The Catlins

Penguins and a long time waiting

After staying in Invercargill for a couple of nights, I decided to make a little trip to the Catlins since they are just around the corner. A 2h drive if you have your own car (that is completely driving through them). Hitch hiking in New Zealand I would usually expect a +10min for each section of the line...not in the Catlins. Since Easter, the lady in the tourist centre in Waikawa told me, the number of people that come in dropped from 100 to 10 a day. Same picture on the road. It took me quite a while to get out of Invercargill, but with a nice detour, where Rick the garage builder showed me the Waituna Lagoon I reached my destination.


Having arrived at the campground in Curio Bay I was told it would be far too cold for camping (way to go to loose your customers camping ground lady), therefore I stayed at a cozy, little hostel and was grateful to have a warming fire to pass the early darkness. Who the hell invented daytime saving anyway? Certainly not a traveller. Typical situation in the hostel: 7 Germans and one poor Asian couple that didn't have a chance to join the discussion as we were of course speaking German all night. I felt bad, but didn't make the effort to talk to them either. Only excuse I have: I was tired and busy strumming away on the Ukulele.

Before the German gathering, I was witness of something amazing: Penguins. Being an animal that a standard European only gets to see in zoos, penguins have a special uniqueness about them. It is pure delight to see these cute little creatures hobble on their way from the ocean over stones to the bush. I already saw penguins in Oamaru. But to be honest sitting in an observatory doc hut up on the hill looking down on the beach, more or less having to guess if that's a penguin or not, it wasn't near as astounding as in Curio Bay.
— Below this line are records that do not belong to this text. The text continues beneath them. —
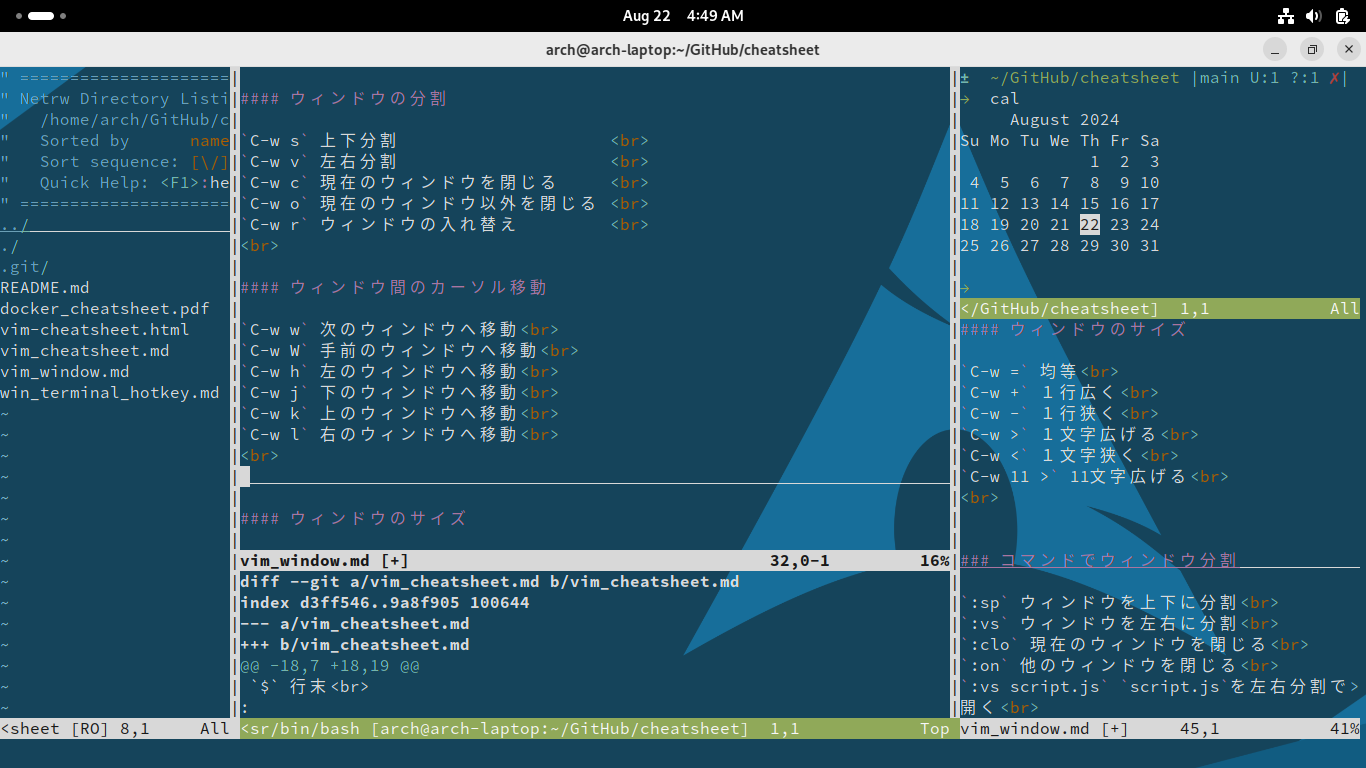This screenshot has width=1366, height=768.
Task: Click the ± symbol in the git statusline
Action: (963, 77)
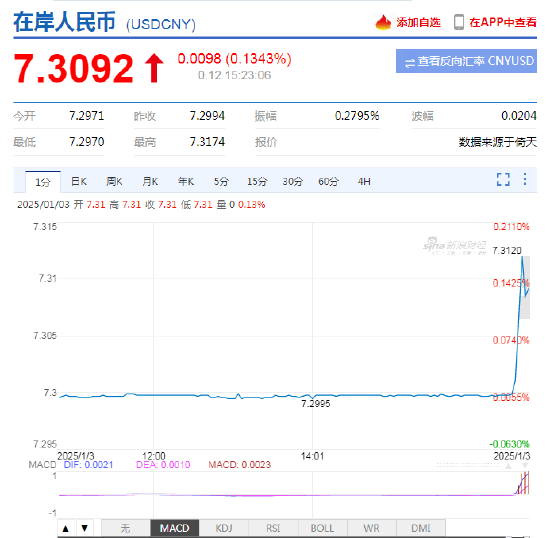
Task: Open the 在APP中查看 link
Action: tap(503, 22)
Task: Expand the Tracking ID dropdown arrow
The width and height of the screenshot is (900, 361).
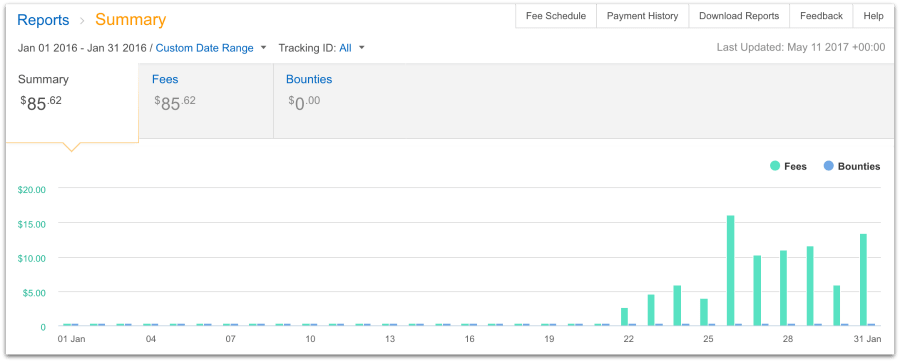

Yellow-eyed penguins come ashore on the fossilised beach every evening. And every evening there's a group of paparazzi waiting for them. It's kind of weird how we humans – including myself – are that fascinated by a couple of birds just doing what they do. I wonder what the penguins are thinking when they see us... Anyway, for a second I felt like David Attenborough and it was great.


The following day I set off in a loop to see some of the scenic highlights of the region. Leaving the hostel, I heard a car approaching, which made me run to the road, because who knows when the next car would come. Got the ride with a girl who checks fire alarms. An Australian couple in a camper then brought me to the southern most point on the South Island – Slope Point. Another Australian couple took me to Waipapa Point, which is a lovely beach with a couple of seals and a lighthouse. So far so good, didn't have to wait too long for those cars to stop and the next one – a sheep truck – wasn't too bad either. Anyway I had my Ukulele to entertain me and the sun was shining. That was going to change after being dropped of in Fortrose. I got blown away, literally, it was so windy I had troubles walking and the sun was never to be seen again. In addition my next ride was a long time in coming. After 15 minutes the first car finally showed up, at the same time a dog came running towards me and jumped me with joy as if we're long lost friends. You can guess that instantly killed my chance for the car to stop. As soon as the car was gone, the long lost friend lost interest. What a timing...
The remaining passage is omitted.